▶ _Task list_:
#1 In the Qatar Stock Exchange report, by how much did the main bourse's capitalisation erode, and to what level?
#2 Say whether each statement agrees with the Qatar Stock Exchange report. Answer yes or no for each, and quote the deciding words.
(a) The transport sector index rose.
(b) The foreign institutions' net selling fell compared with April 12.
(c) Sovereign bonds were traded in the main bourse.
#3 List every sector index that the Qatar Stock Exchange report says declined.

▶ _Excerpted passage_:
────────────────────

The weakening global oil prices had its reflection on the Qatar Stock Exchange, which yesterday saw its key index fall 136 points to settle below 10,100 levels, and capitalisation erode QR9bn.
A higher than average selling pressure at the banking, consumer goods and insurance counters led the 20-stock Qatar Index to knock off 1.33% to 10,090.01 points.
The market, which was skewed towards decliners, saw its index touch an intraday high of 10,235 points.
The foreign institutions were increasingly net profit takers in the main market, whose year-to-date losses widened to 5.53%.
The local retail investors’ weakened net buying had its influence on the main bourse, whose capitalisation eroded QR8.85bn or 1.18% to QR587.67bn, mainly on account of mid and small cap segments.
The domestic institutions turned net buyers in the main market, which saw a total of 0.12mn exchange traded funds (sponsored by Masraf Al Rayan and Doha Bank) valued at QR1.03mn changed hands across 61 deals.
The Gulf funds were also seen bullish in the main bourse, which saw no trading of sovereign bonds.
The Islamic index was seen declining slower than the main barometer in the main market, which saw no trading of treasury bills.
The Total Return Index lost 1.33%, the All Share Index by 1.49% and the Al Rayan Islamic Index (Price) by 1.3% in the main bourse, whose trade turnover grew amidst lower volumes.
The banks and financial services sector index shrank 2.29%, consumer goods and services (2.29%), insurance (1.38%), real estate (1.24%), telecom (0.89%) and industrials (0.42%); while transport shot up 1.15%.
About 74% of the traded constituents in the main market were in the red with major losers being Qatar General Insurance and Reinsurance, Woqod, QNB, Al Khaleej Takaful, QIIB, Doha Bank, Dukhan Bank, Qatari German Medical Devices, Aamal Company, Mazaya Qatar, Barwa, Vodafone Qatar and Milaha.
In the venture market, Al Faleh Educational Holding saw its shares depreciate in value.
Nevertheless, Qatar Cinema and Film Distribution, Nakilat, Qatar Islamic Insurance, Gulf International Services, Dlala, Al Meera and Qatar National Cement were among the gainers in the main market.
The foreign institutions’ net selling increased substantially to QR81.92mn compared to QR1.02mn on April 12
The local retail investors’ net buying declined markedly to QR38mn against QR42.67mn the previous day.
However, the domestic institutions turned net buyers to the tune of QR25.39mn compared with net sellers of QR18.08mn on Wednesday.
The Gulf institutions were net buyers to the extent of QR14.66mn against net sellers of QR15.65mn on April 12.
The Arab individuals turned net buyers to the tune of QR1.94mn compared with net sellers of QR7.62mn the previous day.
The Gulf retail investors were net buyers to the extent of QR1.18mn against net profit takers of QR0.45mn on Wednesday.

────────────────────

▶ _Data supplied_:

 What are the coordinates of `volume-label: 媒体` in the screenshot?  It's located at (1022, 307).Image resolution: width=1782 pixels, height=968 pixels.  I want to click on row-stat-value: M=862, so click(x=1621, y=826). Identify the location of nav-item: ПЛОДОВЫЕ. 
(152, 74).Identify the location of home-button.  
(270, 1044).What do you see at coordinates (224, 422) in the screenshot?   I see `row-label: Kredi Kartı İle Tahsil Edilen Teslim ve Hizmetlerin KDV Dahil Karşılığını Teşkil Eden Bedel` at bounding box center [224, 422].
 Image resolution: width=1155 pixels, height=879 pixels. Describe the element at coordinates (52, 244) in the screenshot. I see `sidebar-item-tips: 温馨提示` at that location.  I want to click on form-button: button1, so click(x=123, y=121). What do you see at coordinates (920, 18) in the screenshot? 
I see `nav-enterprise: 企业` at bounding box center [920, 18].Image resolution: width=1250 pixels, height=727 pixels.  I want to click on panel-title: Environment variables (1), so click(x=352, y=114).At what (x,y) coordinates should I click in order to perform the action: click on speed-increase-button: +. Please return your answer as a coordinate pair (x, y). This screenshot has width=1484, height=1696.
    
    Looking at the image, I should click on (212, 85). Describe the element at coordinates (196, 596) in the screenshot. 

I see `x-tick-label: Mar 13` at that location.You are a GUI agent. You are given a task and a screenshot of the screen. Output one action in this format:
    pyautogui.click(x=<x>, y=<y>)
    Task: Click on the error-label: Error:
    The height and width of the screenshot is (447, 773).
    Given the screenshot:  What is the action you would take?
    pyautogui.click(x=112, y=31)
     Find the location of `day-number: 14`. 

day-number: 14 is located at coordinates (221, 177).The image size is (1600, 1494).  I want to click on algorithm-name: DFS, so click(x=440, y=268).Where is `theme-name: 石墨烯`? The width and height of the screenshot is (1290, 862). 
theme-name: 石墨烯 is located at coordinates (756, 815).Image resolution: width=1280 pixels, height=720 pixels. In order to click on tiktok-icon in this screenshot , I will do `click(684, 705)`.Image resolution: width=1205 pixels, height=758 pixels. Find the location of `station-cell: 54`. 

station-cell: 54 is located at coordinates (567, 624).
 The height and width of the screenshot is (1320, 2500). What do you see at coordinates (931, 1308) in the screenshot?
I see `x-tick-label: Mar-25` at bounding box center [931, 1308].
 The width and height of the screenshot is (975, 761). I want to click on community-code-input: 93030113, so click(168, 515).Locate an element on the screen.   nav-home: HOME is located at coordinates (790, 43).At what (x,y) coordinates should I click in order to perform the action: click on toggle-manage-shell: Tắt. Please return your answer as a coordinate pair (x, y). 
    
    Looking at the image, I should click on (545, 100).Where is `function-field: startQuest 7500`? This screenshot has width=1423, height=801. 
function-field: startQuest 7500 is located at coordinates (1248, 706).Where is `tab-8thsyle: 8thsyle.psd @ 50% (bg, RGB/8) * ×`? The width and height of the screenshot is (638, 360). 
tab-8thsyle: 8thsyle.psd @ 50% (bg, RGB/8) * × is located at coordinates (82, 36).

────────────────────

▶ _Responses by task_:
#1 It eroded QR8.85bn, or 1.18%, to QR587.67bn.

#2
(a) Yes: "while transport shot up 1.15%"
(b) No: "The foreign institutions’ net selling increased substantially to QR81.92mn compared to QR1.02mn on April 12"
(c) No: "which saw no trading of sovereign bonds"

#3
- Banks and financial services
- Consumer goods and services
- Insurance
- Real estate
- Telecom
- Industrials